He was born in Darlington in County Durham to a coal mining father.[3] He eschewed a conventional education, and it was claimed he ran off to America as a teenager and worked in New York as a theatre designer, but there is no proof for this. While still a youth, Hodgson developed a love for bull-mastiffs and became something of an expert in their breeding and care, writing some of his first magazine articles about them. Following his brother Walter, who was a book and magazine illustrator, to London in the late 1890s, he found work as an artist on some of the early comic papers, such as Big Budget, where he first started to sign his work with the name ‘Yorick’. He then befriended Alfred Harmsworth, who employed him as chief cartoonist on Harmsworth’s first newspaper venture, the London Evening News. He later became art editor of C. B. Fry's Weekly Magazine of Sports and Out-of-Door Life. His first poetry collection, The Last Blackbird and Other Lines, appeared in 1907.
In 1912 he founded a small press, At the Sign of the Flying Fame, with the illustrator Claud Lovat Fraser (1890–1921) and the writer and journalist Holbrook Jackson (1874–1948).[4] It published most of his popular poetry including The Bull, Eve and The Mystery. In the immediate pre-War years he presided over a luncheon table at Eustace Miles vegetarian Café where he befriended Enid Bagnold.
Hodgson received the Edmond de Polignac Prize in 1914, for a musical setting of The Song of Honour, and was included in the Georgian Poetry anthologies. The flying Fame press became inactive in 1914 as World War I broke out and he and Lovat joined the armed forces. Hodgson served first in the Royal Navy and then the Army, manning anti-aircraft guns on the East Coast of England. His poetic reputation was established by the collection Poems (1917).
His first wife Mary Janet (née Chatteris) whom he’d married in 1896 died in 1920. He then married Muriel Fraser (divorced 1932). Shortly after that he accepted an invitation to teach English at Tohoku University in Sendai, Japan. In 1933 he married Lydia Aurelia Bolliger, an American missionary and teacher working in Sendai.
Hodgson had joined Edmund Blunden in Japan and the two established a close friendship during the time Blunden was writing Undertone of War. Also in Japan, Hodgson worked, almost anonymously, as part of the committee that translated the great collection of Japanese classical poetry, the Man'yōshū, into English. The high quality of the published translations is almost certainly the result of his "final revision" of the texts. It was while on furlough from the Japanese University he worked at in Sendai that he met and befriended T. S. Eliot. Eliot tried in vain to persuade Hodgson to have his poetry published by Faber and also failed in an attempt to get Hodgson (whom Eliot dubbed ‘The Man In White Spats’) to illustrate Eliot's book of poems entitled Old Possum's Book of Practical Cats.

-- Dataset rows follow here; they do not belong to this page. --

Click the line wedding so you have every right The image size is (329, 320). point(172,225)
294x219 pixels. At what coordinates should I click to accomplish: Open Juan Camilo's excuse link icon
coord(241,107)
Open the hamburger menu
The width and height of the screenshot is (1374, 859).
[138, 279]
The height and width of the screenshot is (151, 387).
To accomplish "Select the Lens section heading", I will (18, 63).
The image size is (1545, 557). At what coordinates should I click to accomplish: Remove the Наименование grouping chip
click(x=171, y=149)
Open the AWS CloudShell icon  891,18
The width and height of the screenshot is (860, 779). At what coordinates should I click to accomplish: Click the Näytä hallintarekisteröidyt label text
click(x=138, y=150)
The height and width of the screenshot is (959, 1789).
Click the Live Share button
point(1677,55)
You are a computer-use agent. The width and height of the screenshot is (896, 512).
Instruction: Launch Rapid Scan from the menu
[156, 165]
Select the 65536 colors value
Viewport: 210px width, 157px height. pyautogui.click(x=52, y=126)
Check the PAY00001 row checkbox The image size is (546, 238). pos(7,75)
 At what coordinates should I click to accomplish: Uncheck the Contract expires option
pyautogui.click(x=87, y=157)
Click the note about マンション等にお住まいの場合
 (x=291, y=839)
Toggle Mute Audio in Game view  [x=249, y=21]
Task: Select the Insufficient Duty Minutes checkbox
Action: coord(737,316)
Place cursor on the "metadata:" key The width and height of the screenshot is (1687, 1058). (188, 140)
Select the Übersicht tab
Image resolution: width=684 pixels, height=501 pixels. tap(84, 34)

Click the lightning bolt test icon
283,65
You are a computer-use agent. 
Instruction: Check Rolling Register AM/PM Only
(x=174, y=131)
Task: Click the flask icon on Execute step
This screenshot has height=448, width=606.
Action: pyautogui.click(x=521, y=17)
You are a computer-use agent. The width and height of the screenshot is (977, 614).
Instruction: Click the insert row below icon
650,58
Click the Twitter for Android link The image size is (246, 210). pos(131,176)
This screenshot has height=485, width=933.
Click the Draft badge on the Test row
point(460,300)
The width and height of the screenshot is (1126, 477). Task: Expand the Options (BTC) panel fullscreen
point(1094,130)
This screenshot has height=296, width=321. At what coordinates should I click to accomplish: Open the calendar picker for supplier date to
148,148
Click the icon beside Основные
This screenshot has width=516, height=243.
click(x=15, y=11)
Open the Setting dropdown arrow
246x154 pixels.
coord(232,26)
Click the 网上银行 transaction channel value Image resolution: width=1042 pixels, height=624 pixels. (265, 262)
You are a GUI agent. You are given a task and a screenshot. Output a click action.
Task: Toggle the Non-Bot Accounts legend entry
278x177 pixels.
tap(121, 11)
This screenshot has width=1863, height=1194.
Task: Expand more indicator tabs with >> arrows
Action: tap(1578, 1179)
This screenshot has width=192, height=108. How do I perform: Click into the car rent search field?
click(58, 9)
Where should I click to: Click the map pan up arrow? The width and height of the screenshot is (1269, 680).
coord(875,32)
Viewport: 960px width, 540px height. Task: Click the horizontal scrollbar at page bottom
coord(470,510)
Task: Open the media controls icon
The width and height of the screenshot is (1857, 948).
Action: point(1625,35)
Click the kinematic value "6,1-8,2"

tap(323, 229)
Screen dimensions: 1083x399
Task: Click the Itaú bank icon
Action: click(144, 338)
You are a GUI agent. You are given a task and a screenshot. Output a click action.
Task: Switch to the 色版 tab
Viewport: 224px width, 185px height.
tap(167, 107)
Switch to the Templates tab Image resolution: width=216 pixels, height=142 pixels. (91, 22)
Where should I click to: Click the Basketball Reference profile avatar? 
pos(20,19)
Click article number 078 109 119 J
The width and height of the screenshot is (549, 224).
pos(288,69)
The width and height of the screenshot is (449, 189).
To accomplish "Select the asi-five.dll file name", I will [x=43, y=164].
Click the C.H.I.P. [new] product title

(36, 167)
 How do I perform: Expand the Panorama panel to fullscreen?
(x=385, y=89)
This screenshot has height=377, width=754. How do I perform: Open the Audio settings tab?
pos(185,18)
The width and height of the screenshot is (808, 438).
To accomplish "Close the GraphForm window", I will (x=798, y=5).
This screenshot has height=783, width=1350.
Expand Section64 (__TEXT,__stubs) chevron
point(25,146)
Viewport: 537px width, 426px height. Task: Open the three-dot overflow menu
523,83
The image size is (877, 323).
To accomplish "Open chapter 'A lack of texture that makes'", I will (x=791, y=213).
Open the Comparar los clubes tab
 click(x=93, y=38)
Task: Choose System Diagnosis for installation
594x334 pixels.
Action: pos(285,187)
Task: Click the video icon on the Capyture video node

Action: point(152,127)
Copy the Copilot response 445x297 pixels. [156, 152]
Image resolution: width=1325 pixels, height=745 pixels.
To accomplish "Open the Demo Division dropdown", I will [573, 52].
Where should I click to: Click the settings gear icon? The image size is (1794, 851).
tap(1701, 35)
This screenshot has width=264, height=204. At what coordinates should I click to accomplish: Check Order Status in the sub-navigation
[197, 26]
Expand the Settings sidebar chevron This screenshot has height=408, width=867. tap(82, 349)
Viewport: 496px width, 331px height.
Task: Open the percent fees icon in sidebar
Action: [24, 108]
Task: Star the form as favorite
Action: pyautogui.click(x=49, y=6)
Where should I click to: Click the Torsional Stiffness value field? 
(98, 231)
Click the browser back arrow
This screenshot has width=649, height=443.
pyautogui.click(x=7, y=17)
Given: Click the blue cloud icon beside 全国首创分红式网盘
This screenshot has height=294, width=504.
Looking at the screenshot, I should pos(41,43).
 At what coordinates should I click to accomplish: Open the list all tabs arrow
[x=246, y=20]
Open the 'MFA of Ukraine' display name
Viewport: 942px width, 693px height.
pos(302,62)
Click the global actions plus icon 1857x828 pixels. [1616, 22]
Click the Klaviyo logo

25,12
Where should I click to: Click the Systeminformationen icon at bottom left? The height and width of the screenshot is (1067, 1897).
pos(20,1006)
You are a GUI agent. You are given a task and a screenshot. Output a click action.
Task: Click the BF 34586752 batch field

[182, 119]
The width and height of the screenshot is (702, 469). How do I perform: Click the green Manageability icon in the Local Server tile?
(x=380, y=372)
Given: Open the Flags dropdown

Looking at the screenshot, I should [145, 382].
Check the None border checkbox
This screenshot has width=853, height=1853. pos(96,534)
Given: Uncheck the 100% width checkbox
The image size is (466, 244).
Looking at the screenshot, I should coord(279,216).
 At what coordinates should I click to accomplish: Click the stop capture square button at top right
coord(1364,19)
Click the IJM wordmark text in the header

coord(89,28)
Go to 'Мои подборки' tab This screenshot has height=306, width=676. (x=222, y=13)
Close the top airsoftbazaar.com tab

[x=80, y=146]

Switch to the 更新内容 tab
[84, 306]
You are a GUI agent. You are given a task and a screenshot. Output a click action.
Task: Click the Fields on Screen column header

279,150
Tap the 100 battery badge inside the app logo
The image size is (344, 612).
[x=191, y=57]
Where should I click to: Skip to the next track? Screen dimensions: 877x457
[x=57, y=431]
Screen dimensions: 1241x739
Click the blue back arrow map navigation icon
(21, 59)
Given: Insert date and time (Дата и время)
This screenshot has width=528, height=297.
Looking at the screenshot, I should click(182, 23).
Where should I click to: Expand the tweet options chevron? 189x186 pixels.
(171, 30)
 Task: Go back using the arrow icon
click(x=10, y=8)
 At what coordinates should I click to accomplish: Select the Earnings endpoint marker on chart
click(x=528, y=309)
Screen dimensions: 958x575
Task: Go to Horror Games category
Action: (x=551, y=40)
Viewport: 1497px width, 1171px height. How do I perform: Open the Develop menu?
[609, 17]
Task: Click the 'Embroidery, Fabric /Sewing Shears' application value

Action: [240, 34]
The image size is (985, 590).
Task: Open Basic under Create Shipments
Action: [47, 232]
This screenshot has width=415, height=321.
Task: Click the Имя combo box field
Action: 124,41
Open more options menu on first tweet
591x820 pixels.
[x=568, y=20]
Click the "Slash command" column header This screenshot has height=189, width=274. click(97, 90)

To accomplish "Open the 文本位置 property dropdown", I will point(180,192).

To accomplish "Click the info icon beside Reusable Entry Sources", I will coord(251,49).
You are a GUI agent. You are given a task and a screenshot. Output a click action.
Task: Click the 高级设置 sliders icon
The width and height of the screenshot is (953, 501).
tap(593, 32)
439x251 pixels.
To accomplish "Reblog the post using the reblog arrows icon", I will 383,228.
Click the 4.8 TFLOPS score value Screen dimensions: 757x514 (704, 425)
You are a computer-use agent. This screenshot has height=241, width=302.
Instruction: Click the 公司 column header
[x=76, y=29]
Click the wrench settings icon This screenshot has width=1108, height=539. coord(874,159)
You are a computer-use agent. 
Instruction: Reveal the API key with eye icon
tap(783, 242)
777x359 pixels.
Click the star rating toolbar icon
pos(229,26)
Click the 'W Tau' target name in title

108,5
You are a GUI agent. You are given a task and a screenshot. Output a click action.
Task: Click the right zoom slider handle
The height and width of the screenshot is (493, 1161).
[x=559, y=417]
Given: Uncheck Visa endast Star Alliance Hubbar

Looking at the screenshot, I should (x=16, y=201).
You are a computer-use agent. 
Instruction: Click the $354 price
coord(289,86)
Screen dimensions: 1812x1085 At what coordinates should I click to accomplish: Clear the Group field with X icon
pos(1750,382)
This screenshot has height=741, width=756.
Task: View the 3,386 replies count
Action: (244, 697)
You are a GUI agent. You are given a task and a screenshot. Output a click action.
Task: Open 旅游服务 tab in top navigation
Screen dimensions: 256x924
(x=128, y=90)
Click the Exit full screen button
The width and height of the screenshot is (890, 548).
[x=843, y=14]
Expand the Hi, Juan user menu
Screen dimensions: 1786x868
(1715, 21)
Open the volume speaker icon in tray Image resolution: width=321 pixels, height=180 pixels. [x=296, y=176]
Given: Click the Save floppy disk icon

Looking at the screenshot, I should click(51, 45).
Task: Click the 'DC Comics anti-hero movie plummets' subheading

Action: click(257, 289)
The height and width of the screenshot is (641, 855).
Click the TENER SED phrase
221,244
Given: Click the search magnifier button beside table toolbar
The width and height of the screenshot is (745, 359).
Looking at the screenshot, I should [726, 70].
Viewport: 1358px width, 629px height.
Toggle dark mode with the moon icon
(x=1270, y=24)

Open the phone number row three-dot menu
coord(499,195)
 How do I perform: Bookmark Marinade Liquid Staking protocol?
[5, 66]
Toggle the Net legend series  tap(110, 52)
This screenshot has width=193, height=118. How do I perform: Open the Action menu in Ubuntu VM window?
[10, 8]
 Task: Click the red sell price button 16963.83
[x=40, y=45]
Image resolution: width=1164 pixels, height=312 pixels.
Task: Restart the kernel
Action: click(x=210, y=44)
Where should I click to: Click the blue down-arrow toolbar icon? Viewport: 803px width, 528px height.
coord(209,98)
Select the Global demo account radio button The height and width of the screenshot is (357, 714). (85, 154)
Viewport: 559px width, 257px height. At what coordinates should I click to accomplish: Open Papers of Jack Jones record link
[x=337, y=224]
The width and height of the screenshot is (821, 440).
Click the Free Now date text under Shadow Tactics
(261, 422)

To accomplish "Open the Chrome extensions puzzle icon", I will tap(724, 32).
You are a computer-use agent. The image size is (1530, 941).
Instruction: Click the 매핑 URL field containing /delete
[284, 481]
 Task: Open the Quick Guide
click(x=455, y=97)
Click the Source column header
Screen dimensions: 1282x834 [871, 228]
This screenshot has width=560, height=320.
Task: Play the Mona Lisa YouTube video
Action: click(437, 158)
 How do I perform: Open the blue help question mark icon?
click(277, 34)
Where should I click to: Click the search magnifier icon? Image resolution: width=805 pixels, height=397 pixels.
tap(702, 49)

In 1938 Hodgson left Japan and, after visiting friends in the UK including Siegfried Sassoon (they had met in 1919), he finally settled permanently in a small farmhouse with Aurelia in Minerva, Ohio. Living in Minerva, he continued working on his long poem The Muse and the Mastiff and, with the help of Seymour Adelman, set up a small publishing venture under the Flying Scroll imprint. A new collection of his work appeared in 1959, The Skylark. His Collected Poems appeared in 1961. In 1954 he was awarded the Queen's Gold Medal for Poetry. He died in Minerva in November 1962.
Arthur Bliss set some of his poems to music, as did John Dankworth and Cleo Laine.
"Some things have to be believed to be seen."
"The handwriting on the wall may be a forgery."
"Time, you old gypsy man, will you not stay, put up your caravan just for one day?"
"Did anyone ever have a boring dream?"